Digitisation is a relatively new phenomenon that converts text, sound, images and audio/audio-visual into a digital code that can be read and processed by electronic devices and computers. There are many benefits to digitisation that include accessibility through the internet to a bigger audience rather than the reliable, but archaic library/physical museum. There is also the space-saving element, and in some cases the digitisation of objects such as ecclesiastical texts and delicate artefacts preserve and add longevity to the artefacts because one can access them from their computers rather than physically handling them.

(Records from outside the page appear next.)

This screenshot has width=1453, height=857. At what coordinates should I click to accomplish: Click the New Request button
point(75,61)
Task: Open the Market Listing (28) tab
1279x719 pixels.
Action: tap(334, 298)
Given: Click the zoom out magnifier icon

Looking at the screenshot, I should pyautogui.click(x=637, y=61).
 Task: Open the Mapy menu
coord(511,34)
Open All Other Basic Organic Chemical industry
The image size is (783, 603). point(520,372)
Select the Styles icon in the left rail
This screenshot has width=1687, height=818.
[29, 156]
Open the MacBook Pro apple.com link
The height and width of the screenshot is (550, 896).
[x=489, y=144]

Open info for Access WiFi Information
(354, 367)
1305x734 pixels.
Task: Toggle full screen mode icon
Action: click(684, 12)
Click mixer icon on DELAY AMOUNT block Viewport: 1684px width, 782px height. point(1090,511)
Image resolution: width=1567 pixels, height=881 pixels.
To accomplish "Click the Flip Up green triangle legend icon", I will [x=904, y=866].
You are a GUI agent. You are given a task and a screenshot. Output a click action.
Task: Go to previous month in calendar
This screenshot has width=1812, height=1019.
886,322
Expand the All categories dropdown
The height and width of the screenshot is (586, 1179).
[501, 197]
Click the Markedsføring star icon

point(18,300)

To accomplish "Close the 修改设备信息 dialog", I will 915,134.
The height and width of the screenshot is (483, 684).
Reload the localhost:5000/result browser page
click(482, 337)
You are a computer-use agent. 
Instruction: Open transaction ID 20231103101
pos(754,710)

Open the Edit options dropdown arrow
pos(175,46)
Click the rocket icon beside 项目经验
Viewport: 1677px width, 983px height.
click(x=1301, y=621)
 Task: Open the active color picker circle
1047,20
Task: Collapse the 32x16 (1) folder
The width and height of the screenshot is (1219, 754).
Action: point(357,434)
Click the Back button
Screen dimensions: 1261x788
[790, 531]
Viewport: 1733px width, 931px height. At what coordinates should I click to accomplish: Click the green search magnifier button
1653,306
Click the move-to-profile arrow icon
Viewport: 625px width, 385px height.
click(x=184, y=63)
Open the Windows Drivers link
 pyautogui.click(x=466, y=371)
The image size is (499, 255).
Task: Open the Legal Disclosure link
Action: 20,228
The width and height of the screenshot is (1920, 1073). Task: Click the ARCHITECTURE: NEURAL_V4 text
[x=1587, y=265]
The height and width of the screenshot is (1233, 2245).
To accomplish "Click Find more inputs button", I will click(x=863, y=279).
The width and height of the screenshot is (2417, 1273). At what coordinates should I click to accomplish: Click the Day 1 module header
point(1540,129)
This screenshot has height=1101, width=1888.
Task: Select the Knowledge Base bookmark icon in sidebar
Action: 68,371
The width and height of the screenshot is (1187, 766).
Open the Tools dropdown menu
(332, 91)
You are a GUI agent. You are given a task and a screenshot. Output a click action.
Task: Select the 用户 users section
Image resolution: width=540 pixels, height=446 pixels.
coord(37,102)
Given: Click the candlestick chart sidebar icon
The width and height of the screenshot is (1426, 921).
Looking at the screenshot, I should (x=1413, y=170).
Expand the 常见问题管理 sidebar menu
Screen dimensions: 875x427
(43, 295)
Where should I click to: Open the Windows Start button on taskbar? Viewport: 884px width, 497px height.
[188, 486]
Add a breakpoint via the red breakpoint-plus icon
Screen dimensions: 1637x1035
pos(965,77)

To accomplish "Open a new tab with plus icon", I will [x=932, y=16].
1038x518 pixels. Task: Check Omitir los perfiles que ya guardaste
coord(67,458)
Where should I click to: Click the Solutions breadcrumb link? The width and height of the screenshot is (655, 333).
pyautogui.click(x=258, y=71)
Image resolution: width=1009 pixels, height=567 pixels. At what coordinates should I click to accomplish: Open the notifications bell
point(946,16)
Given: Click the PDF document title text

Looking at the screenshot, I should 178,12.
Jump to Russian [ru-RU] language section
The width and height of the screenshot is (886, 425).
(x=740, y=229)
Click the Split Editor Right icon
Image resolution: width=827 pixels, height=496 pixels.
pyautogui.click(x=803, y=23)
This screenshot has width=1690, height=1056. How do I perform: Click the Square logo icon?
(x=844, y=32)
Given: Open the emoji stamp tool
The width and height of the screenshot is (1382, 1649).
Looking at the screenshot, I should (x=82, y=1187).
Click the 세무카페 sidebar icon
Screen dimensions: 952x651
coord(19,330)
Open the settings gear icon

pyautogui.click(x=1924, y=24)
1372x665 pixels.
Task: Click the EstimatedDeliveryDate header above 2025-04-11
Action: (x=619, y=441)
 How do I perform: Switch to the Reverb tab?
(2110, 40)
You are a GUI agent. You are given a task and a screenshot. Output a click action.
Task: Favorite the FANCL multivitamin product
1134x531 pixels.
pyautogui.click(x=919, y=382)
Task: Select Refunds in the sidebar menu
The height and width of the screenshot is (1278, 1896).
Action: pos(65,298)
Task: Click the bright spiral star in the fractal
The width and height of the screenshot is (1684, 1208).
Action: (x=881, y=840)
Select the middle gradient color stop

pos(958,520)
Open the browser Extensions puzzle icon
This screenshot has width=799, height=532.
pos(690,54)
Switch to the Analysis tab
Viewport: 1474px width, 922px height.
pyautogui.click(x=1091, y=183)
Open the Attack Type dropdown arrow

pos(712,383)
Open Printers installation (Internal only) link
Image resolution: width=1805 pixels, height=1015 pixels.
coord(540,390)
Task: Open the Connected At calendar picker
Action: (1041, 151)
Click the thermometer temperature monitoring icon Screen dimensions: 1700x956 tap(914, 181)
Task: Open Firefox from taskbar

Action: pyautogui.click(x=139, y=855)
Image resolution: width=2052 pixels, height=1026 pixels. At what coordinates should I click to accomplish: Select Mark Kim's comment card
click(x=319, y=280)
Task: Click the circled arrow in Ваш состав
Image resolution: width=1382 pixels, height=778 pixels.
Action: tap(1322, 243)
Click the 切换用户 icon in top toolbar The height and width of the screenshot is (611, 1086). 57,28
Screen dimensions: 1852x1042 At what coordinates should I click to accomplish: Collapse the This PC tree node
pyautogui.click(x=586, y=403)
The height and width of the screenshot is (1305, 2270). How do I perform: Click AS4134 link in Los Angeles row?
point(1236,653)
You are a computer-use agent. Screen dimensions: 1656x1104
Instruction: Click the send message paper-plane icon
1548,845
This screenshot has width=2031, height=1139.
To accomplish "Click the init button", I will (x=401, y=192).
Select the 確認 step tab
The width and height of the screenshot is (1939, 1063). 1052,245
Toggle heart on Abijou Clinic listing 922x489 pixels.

Although there are many positives to digitisation, there are also negatives and limitations in terms of the funding an institution needs to buy the specialised equipment necessary for the digitisation and employment of specialists who can use that equipment. Another negative aspect of digitisation is that librarians/museum curators from underdeveloped nations would most certainly offer a high level of resistance to change due to the fact they would not be computer literate and would not have the necessary resources. In developed nations, the older generation of librarians/museum curators would also need additional triaining and might feel threatened by the the advances in technology.
Another drawback is the complex issue of copyright/ownership details of digitisation and scanning of artefacts/texts. These issues are problematic due to the confusion over the ownership of a digitised scans from a museum collection. Museums have ownership over their collections, but they are not the real author/creator of the artefacts which they are in possession of. The museum offer contracts to those scanning and recording items in the museum’s collection, which in theory means that even if a person scans an artefact, the scan is the property of the museum. There appears to be a void in the law concerning copyright in relation to museum artefacts, so advances in technology such as digitisation only add to the confusion that already exists in relation to scanning and cataloguing for private use or for work purposes.
Other limitations include the rather difficult categorisation and labelling of meta-data such as photographs. The change over from the physical world to the digital world has its challenges and can be painstakingly laborious. Some of these photographs are much more problematic than text-based information (Baca, 2002) to identify and search for on the internet due to their ambiguity and misleading nature.
A good example of this scenario is when the photographer Jean Mohr conducted an experiment with ten interviewees with the subject matter being ten photos. He asked each participant to identify a photo showing a young man carrying a camera in a tree. Each participant gave a completely different answer ranging from being a peeping tom to being a Spanish worker in an orchard full of blossoms (Scott, 1999). This exercise Scott carried out proved how difficult it was and still is to interpret an untitled/un-captioned photograph, this explaining the difficulty with web search when not knowing the title of the photograph.
Baca, Murtha. “A picture is worth a thousand words: Metadata for art objects and their visual surrogates.” ALCTS Papers on Library Technical Services and Collections (2002): pp1-19.
Scott, Clive. Spoken Image: Photography and Language. Reaktion Books, 1999.